* _Source text_
⁂
This assumption has proven to be false as the following vulnerability was found.

Implicit price and the integer division problem

To fully understand the nature of this specific vulnerability, let’s have a look at how the MatchingMarket stores order information in its on-chain registry:

The order information comprises the token type and the amount a user wants to sell (pay_amt, pay_gem), the token type and the amount a user wants to buy, the address from the order creator and the timestamp which represents when an order was created.

Let’s use a real-world example from the end of January where an order with order ID 55525 got filled on the ETHDAI market. This order has a pay_amt value of 3787256913820008445 WETH and a buy_amt value of 408919634999999999959 DAI which results in a price of 107.9725 DAI per 1 WETH.To get a real representation of solidity internal values a division by 10^18 is necessary. So with the order 55525 somebody wanted to sell 3.787 WETH for 408.90 DAI.

When an order is partially filled, the buy(orderId, quantity) function calculates the token amount that needs to be paid for the quantity being bought as a simple proportion:

spend = mul(quantity, offer.buy_amt) / offer.pay_amt;

If someone fills half of the order 55525 (selling 1.89 WETH) the user will get 204.068043899999999965 DAI. As a result, an order with 1897256913820008445 ETH and 204851591099999999994 DAI with an implicit price (buy_amt/ pay_amt) of 107.9725 will remain as a resting order on the order book.
⁂
* _Task set_
(a) From the text on the MatchingMarket vulnerability, set down everything from "The order information" down to "for 408.90 DAI.".
(b) Resume the text on the MatchingMarket integer division vulnerability, starting after its last sentence.

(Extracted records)
⁂
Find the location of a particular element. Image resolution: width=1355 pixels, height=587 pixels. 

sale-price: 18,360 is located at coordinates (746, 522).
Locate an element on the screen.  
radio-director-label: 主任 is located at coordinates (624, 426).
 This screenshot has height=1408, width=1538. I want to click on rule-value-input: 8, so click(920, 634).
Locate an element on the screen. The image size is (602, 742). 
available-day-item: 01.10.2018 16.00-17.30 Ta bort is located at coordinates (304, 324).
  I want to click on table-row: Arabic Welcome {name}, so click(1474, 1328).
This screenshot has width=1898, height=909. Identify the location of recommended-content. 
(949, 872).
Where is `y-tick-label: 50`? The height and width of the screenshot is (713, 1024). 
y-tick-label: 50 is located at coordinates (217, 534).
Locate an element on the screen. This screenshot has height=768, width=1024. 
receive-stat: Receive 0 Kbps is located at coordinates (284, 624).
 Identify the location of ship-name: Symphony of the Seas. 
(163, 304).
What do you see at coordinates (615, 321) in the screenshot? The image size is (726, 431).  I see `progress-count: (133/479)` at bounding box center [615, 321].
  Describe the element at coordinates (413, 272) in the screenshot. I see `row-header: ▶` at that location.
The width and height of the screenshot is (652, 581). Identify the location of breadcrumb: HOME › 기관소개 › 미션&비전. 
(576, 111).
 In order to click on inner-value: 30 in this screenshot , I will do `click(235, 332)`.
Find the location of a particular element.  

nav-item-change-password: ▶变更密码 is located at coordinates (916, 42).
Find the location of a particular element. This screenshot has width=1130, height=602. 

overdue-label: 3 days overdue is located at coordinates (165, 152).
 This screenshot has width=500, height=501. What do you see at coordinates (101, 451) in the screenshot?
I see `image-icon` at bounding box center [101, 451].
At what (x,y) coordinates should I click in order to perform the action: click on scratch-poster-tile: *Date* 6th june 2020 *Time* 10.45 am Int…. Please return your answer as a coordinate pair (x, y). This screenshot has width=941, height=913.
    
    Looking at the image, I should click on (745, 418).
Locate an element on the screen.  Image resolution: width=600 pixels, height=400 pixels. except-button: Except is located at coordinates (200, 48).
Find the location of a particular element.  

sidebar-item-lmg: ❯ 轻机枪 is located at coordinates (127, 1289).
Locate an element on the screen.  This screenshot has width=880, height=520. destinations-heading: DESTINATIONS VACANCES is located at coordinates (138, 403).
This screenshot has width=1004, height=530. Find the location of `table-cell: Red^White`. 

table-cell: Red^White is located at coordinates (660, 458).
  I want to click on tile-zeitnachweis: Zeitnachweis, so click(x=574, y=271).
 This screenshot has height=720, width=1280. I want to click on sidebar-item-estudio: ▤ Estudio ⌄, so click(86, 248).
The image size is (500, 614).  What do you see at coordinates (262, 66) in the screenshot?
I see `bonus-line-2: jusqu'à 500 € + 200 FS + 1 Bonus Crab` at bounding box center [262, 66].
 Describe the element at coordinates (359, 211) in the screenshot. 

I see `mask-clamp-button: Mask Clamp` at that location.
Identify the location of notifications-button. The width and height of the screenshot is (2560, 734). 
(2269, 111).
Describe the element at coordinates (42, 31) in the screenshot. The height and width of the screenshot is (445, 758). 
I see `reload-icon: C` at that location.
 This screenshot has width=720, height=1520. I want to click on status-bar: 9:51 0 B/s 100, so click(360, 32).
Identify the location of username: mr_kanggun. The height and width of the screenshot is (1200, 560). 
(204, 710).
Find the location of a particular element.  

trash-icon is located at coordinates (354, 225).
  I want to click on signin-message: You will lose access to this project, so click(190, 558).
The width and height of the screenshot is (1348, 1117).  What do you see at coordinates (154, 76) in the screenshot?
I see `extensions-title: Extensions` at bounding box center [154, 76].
⁂
* _Numbered responses_
(a)
The order information comprises the token type and the amount a user wants to sell (pay_amt, pay_gem), the token type and the amount a user wants to buy, the address from the order creator and the timestamp which represents when an order was created.

Let’s use a real-world example from the end of January where an order with order ID 55525 got filled on the ETHDAI market. This order has a pay_amt value of 3787256913820008445 WETH and a buy_amt value of 408919634999999999959 DAI which results in a price of 107.9725 DAI per 1 WETH.To get a real representation of solidity internal values a division by 10^18 is necessary. So with the order 55525 somebody wanted to sell 3.787 WETH for 408.90 DAI.

(b)
So far so good. But what if somebody fills the order 55525 with 408919634999999999958 DAI? In this case the spend amount (i.e. the amount of sold WETH) should be calculated as 3787256913820008444.9907383833162718917975662228006418  which will be truncated to 3787256913820008444 because in solidity integer divisions result into truncation. As a result, order 55525 will be left with 0.000000000000000001 DAI and 0.000000000000000001 WETH  and an unexpected implicit price of of 1 per 1 WETH.

Dust orders and the erroneous fill incident

The implicit price and integer division problem showed that dust orders should not actually spam the order book.

The problem was recognized during the process of building the matching engine. Therefore, a dust limit for a given token type was added to ensure that the price of the order is correctly computed (up to the desired precision).

The offer() function, which creates and adds a new order to the order book, checks if the order amount is greater than the so-called dust limit for a given token type.

Unfortunately, this restriction was only imposed on the creation of a new order. A partial fill (99.999999999% of the order amount) could still result in a creation of a dust order with amounts small enough to severely distort the price of such an order.

If a dust order with a distorted price appeared at the top of the order book’s sell or buy side a malicious attacker could create a low priced order which the matching engine would consider as the best offer.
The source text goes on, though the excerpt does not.